AI Makes Adding Features Faster - So Why Not Add Just One More?
A security proxy for AI coding agents, enforced at the OS level. Register your interest to be notified when we go live.
I've been shipping software professionally for somewhere north of thirty years. Field Logic (fieldlogic.uk) is the current company, grith is the current product, and at this point I've lost count of how many side projects I've started before deciding the scope was wrong and either cutting it down or quietly shelving the thing.
There's a pattern to side projects that anyone who's done a few of them will recognise. You write down the MVP. The MVP is small, defensible, and you can describe it in two sentences without using the word "platform". You build it on evenings and weekends. Six weeks in, you've built something three times that size, the launch keeps slipping, and the original two-sentence pitch has acquired four sub-clauses and a footnote.
The thing that used to fight back against that, in my experience, was time. Every new feature came attached to a roughly honest gut estimate: "a weekend, probably two, fine, three if I'm being realistic". You'd weigh the feature against that estimate and most of the time you'd say "later". The friction was the budget. Time was the budget. The budget was always tight, and that tightness is what kept the MVP an MVP.
That negotiation is largely over.
The unit economics of a feature have changed
I'm not going to pretend this is a controversial observation. Anyone using current AI coding tools seriously has felt it. The thing that used to take a weekend takes an afternoon. The thing that used to take an afternoon takes an hour. Some things, particularly the ones that are 80% scaffolding, take long enough to write the prompt and not much longer to read the result.
The honest version of how I work now, for a fresh feature in a system I already understand:
- I write a short plan. Maybe a page. Sometimes a conversation with Claude where I describe the constraint, list the options I can see, and ask it to pick them apart. The output is a plan I'd actually be willing to defend to a colleague.
- I hand the plan to Codex or to a Claude Code session running under grith's own supervisor and let it grind through the implementation while I do something else.
- I review the diff, push back on the bits that are wrong, and ship.
It is not that this produces flawless code. It produces ordinary working code, with the same bugs and rough edges and second-pass refactors any human would generate, but it produces it at a rate that makes a mockery of the scope estimates I was using two years ago. The cost of "let me just try this and see" has collapsed.
Which sounds, on the face of it, like nothing but good news.
The problem nobody warns you about
Here's the thing nobody put on the marketing page. When the cost of building a feature collapses, the natural friction that kept your scope honest collapses with it. The implicit "is this worth a weekend" filter that most experienced developers run, mostly without noticing, stops doing its job. Because it's not a weekend any more. It's a couple of hours. And you've got a couple of hours.
So the question shifts. It used to be "can I afford to build this?" and the answer was usually no, and you'd move on. Now the question is "should I build this?" and that's a much, much harder question to answer in the moment. Because the answer almost always involves the future: people you don't have yet, scale you don't have yet, edge cases you've imagined but not actually hit. And the hypothetical version of your product, the one with all the features the current users haven't asked for, is always more compelling than the boring real version sitting on your laptop.

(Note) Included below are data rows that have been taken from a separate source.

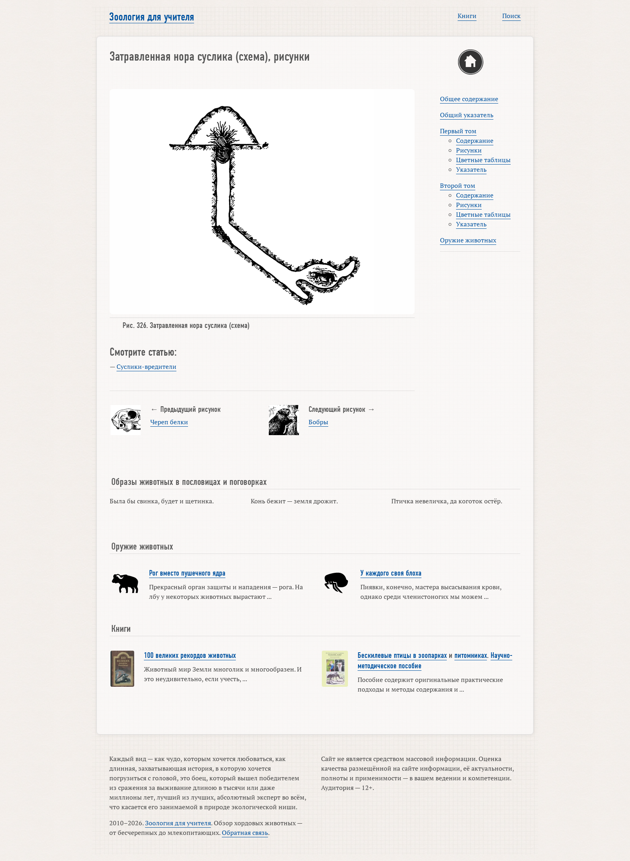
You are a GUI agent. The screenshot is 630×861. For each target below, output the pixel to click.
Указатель (471, 169)
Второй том (457, 185)
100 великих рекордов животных (190, 655)
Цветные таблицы (483, 159)
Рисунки (469, 150)
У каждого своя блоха (390, 573)
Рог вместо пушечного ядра (187, 573)
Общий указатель (466, 114)
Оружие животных (468, 240)
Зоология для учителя (151, 17)
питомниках (470, 655)
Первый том (458, 130)
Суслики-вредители (146, 366)
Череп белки (169, 421)
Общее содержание (469, 98)
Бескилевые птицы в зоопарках (402, 655)
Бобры (318, 421)
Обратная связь (245, 832)
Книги (467, 15)
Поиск (511, 15)
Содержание (474, 140)
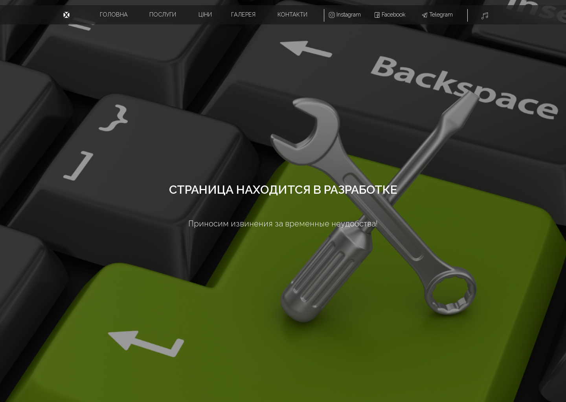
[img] (66, 15)
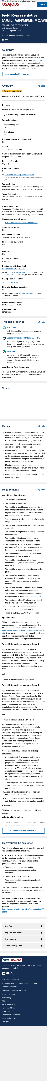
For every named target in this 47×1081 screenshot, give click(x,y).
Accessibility (6, 998)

Time used to do the deciding for you. With time gone, you have to do it yourself, on every feature, and your judgement on the matter is biased in exactly the wrong direction, because each individual feature genuinely is a good idea on its own merits.

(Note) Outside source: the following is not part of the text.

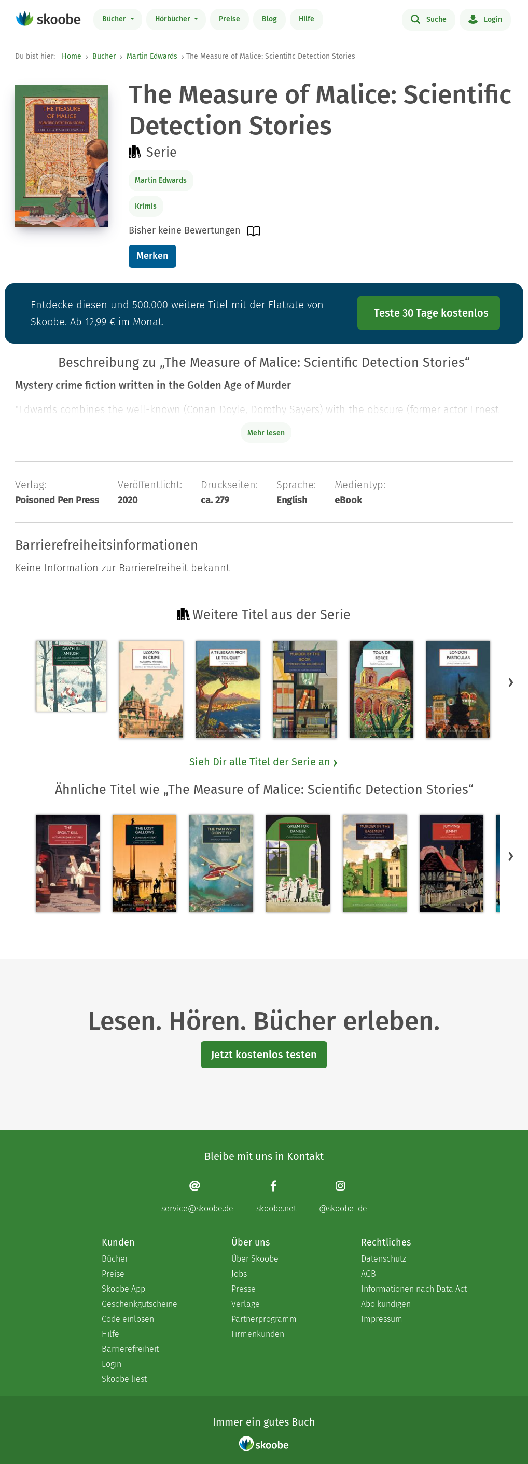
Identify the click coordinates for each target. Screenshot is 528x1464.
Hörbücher (173, 19)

This is the trap I've been working through on grith over the past few months.
What grith was supposed to be - and what it is
The original plan was two-sentence MVP territory. Intercept the syscalls a CLI agent makes - file, network, exec - run them through a multi-stage filter pipeline, return ALLOW, DENY, or QUEUE for review. Linux only. Ship it.
The product that exists today does all of that, and does it in a meaningfully stronger form than the two-sentence pitch implied. The Linux supervisor works, the filter pipeline runs comfortably under 15ms P95, the audit chain is tamper-evident, the dashboard does what it should. The launch is later than it would have been if I'd held the line on the original scope. On balance, I am not sorry about that. What shipped is materially better than what was planned. The trick is being honest about which parts of the extra work made the product stronger and which parts were just drift.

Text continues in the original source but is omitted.